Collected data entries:
◆ ◆ ◆ ◆ ◆ ◆ ◆
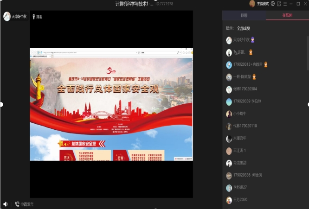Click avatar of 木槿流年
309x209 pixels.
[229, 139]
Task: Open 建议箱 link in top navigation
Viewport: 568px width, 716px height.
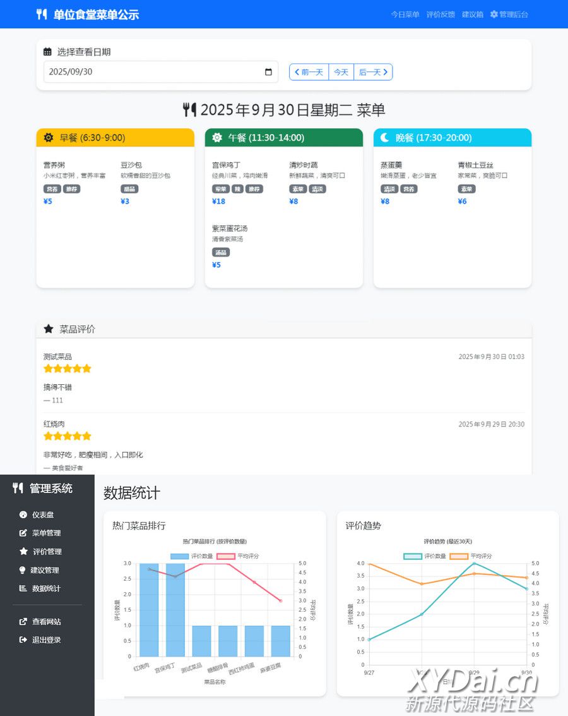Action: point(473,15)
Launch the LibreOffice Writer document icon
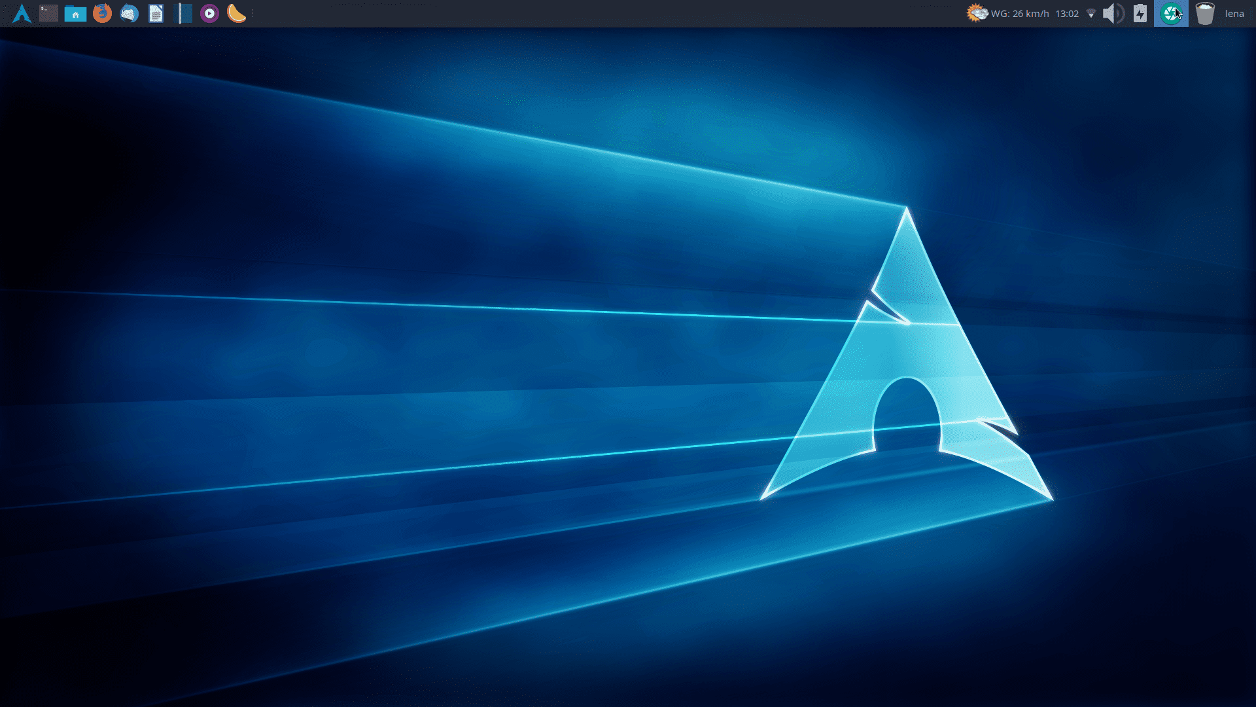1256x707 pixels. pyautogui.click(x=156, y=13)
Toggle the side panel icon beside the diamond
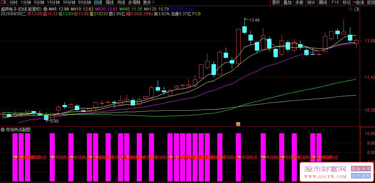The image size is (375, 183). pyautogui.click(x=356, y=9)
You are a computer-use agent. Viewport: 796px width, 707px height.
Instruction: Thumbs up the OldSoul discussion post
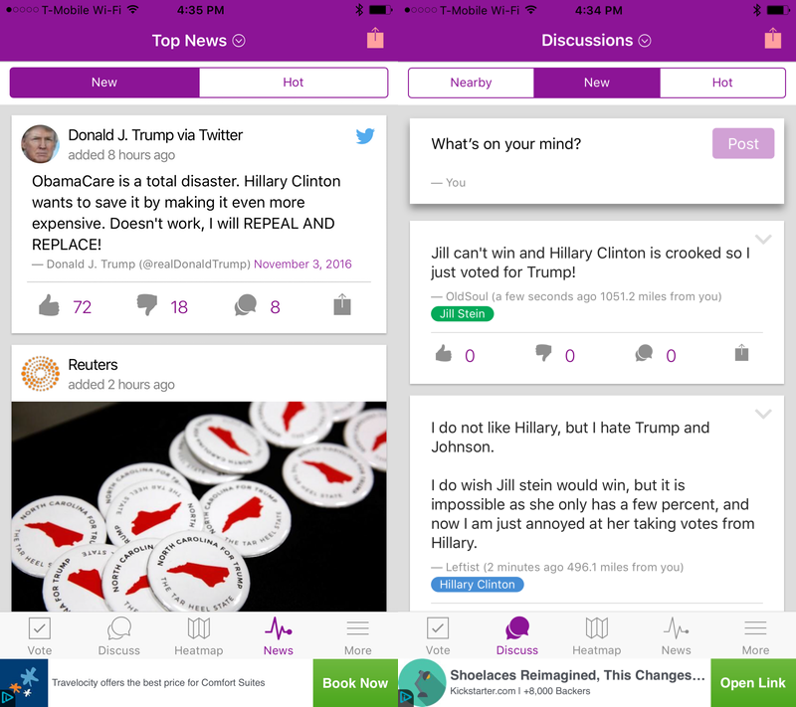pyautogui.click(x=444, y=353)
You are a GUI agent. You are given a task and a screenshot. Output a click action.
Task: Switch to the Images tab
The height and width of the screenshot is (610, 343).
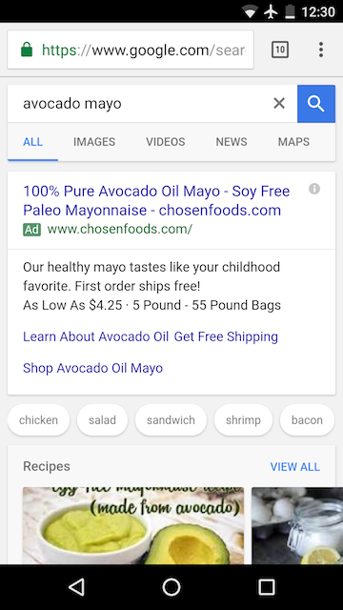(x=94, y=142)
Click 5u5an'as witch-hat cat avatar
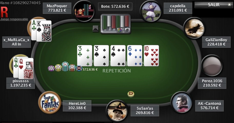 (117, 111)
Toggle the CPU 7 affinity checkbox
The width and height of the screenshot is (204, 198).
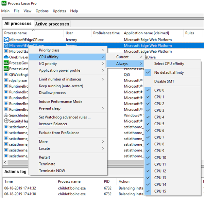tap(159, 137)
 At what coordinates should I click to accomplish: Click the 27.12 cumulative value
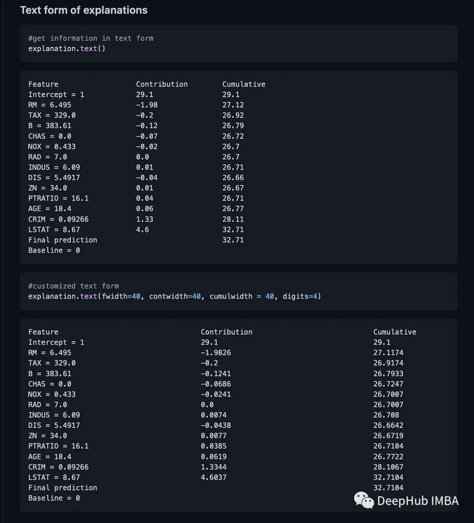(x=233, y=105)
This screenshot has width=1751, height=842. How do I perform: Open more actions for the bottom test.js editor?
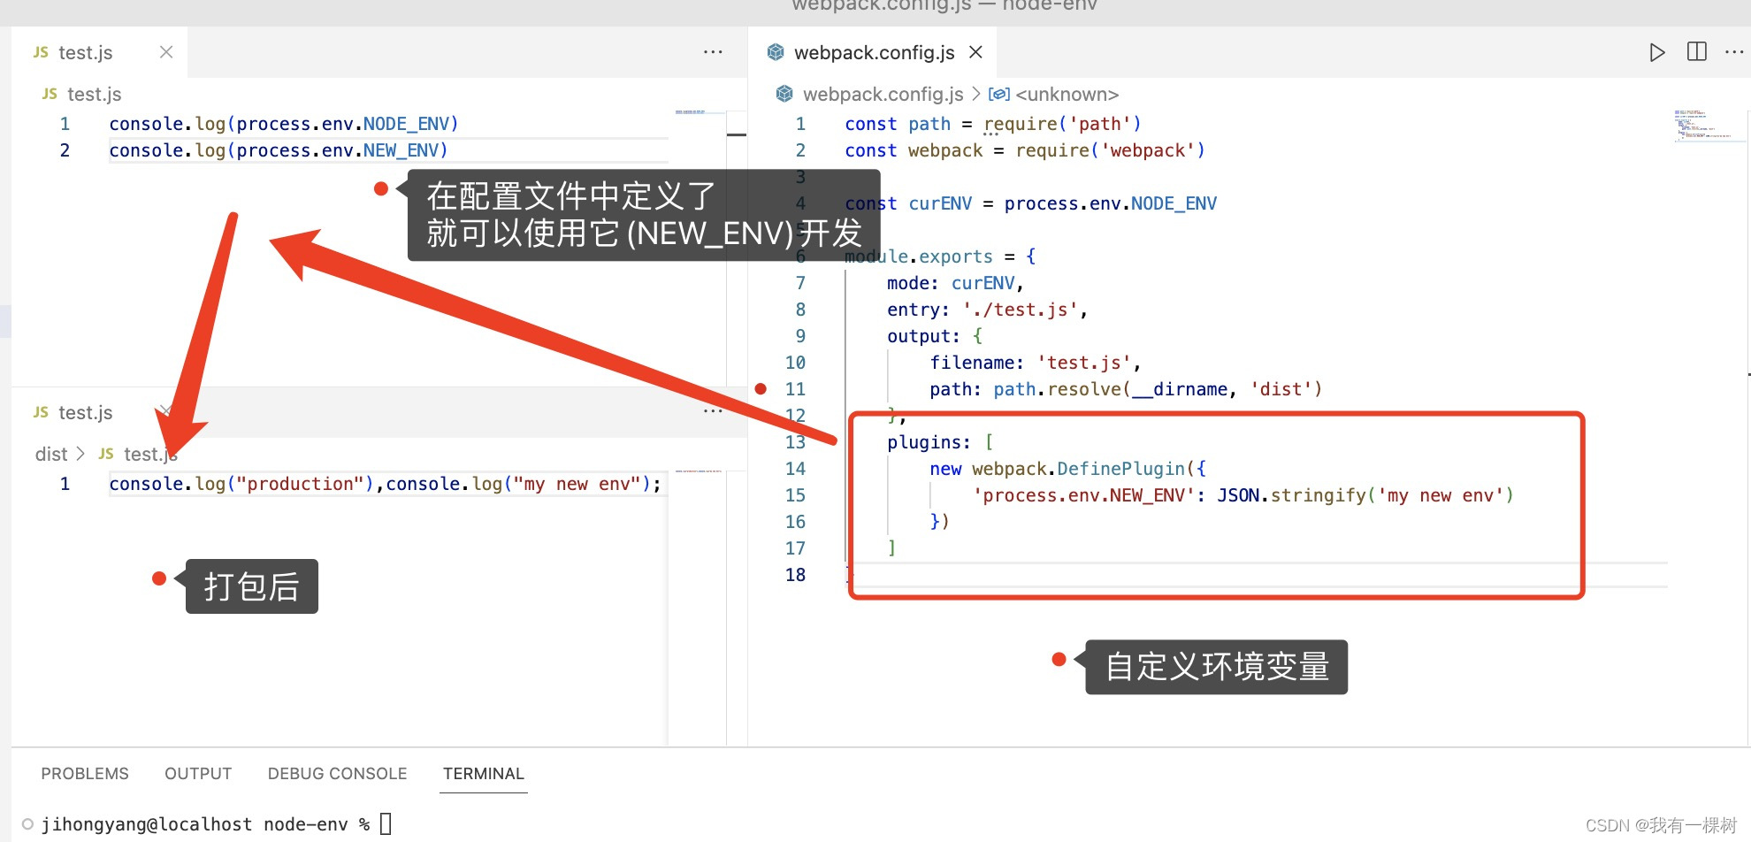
◆ ◆ ◆ ◆ ◆ ◆ ◆
Pull every line of text from the entries above and reproduce each one unchanged, leaving the pictures out.

Click avatar of 木槿流年
309x209 pixels.
[229, 139]
Task: Open 建议箱 link in top navigation
Viewport: 568px width, 716px height.
Action: point(473,15)
Launch the LibreOffice Writer document icon
1256x707 pixels. pyautogui.click(x=156, y=13)
Toggle the side panel icon beside the diamond
The image size is (375, 183). pyautogui.click(x=356, y=9)
You are a computer-use agent. Viewport: 796px width, 707px height.
Instruction: Thumbs up the OldSoul discussion post
pyautogui.click(x=444, y=353)
You are a GUI agent. You are given a task and a screenshot. Output a click action.
Task: Switch to the Images tab
The height and width of the screenshot is (610, 343).
(x=94, y=142)
Click 5u5an'as witch-hat cat avatar
 (117, 111)
Toggle the CPU 7 affinity checkbox
The width and height of the screenshot is (204, 198).
tap(159, 137)
 At what coordinates should I click to accomplish: Click the 27.12 cumulative value
(x=233, y=105)
This screenshot has width=1751, height=842. How do I perform: Open more actions for the bottom test.js editor?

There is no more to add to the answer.